— start Data for processing —

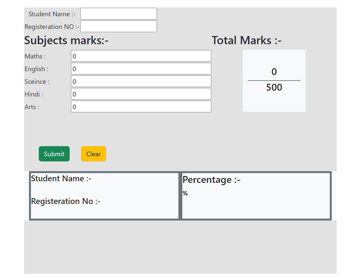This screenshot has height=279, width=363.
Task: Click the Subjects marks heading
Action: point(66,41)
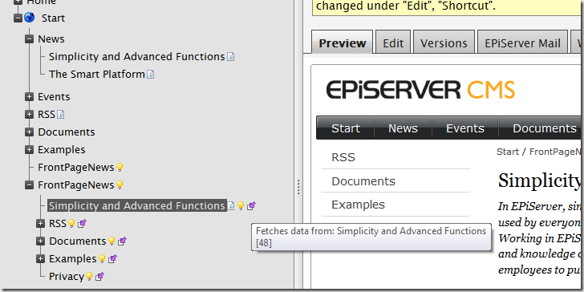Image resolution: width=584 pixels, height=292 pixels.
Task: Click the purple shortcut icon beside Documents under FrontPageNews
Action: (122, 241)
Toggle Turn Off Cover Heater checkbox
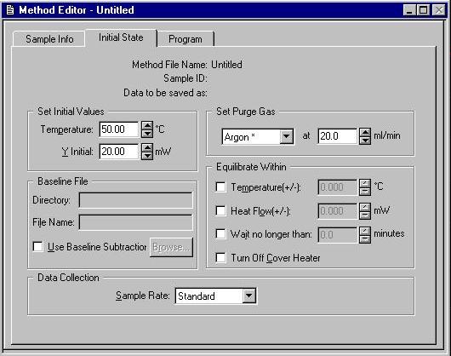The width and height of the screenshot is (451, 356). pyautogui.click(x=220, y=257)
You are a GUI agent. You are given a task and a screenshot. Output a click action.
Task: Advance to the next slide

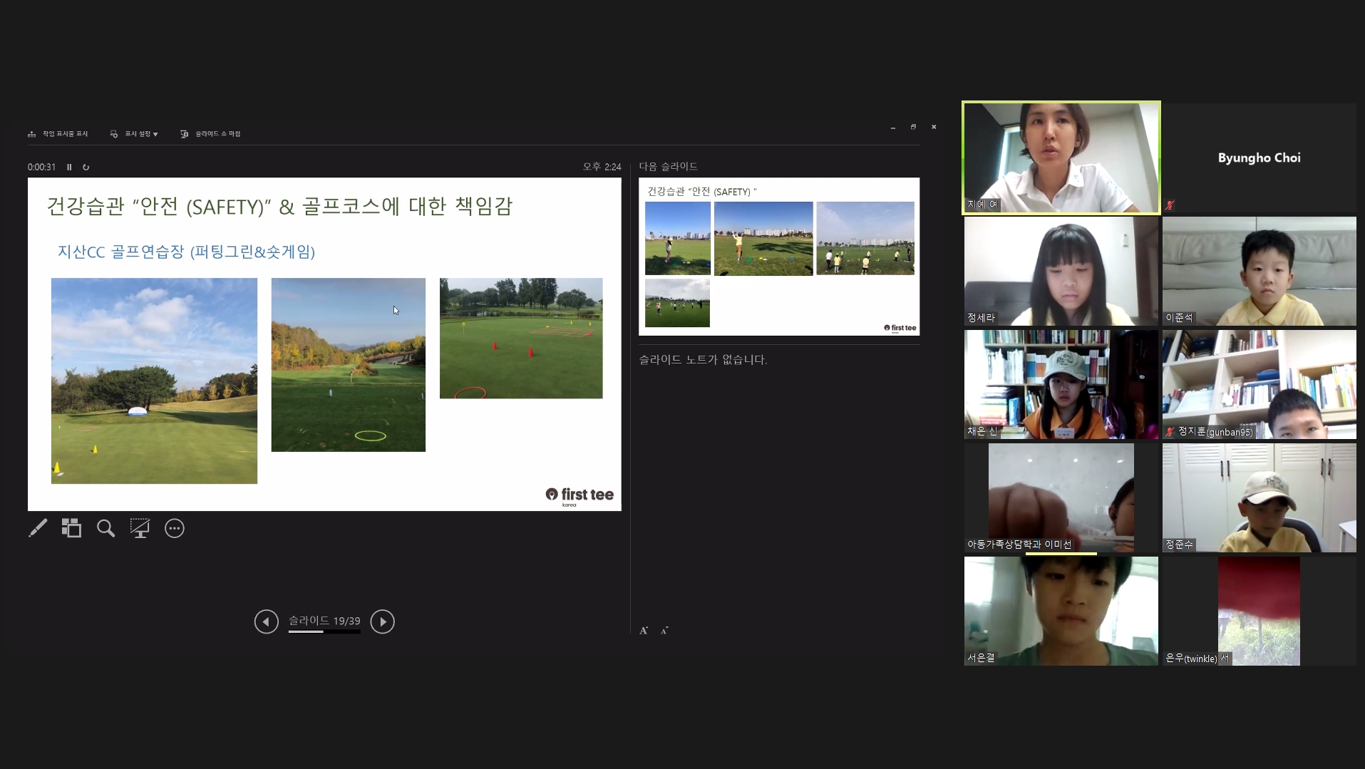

— end Data for processing —

• [Request] Please substitute "page" for "slide" throughout the records and write them out again, leaving everything else unchanged. Omit the pictures from your answer.

• [Task output]
This screenshot has height=279, width=363.
Task: Click the Subjects marks heading
Action: point(66,41)
Image resolution: width=584 pixels, height=292 pixels.
Task: Click the purple shortcut icon beside Documents under FrontPageNews
Action: (122, 241)
Toggle Turn Off Cover Heater checkbox
The width and height of the screenshot is (451, 356). pyautogui.click(x=220, y=257)
You are a GUI agent. You are given a task and a screenshot. Output a click action.
Task: Advance to the next page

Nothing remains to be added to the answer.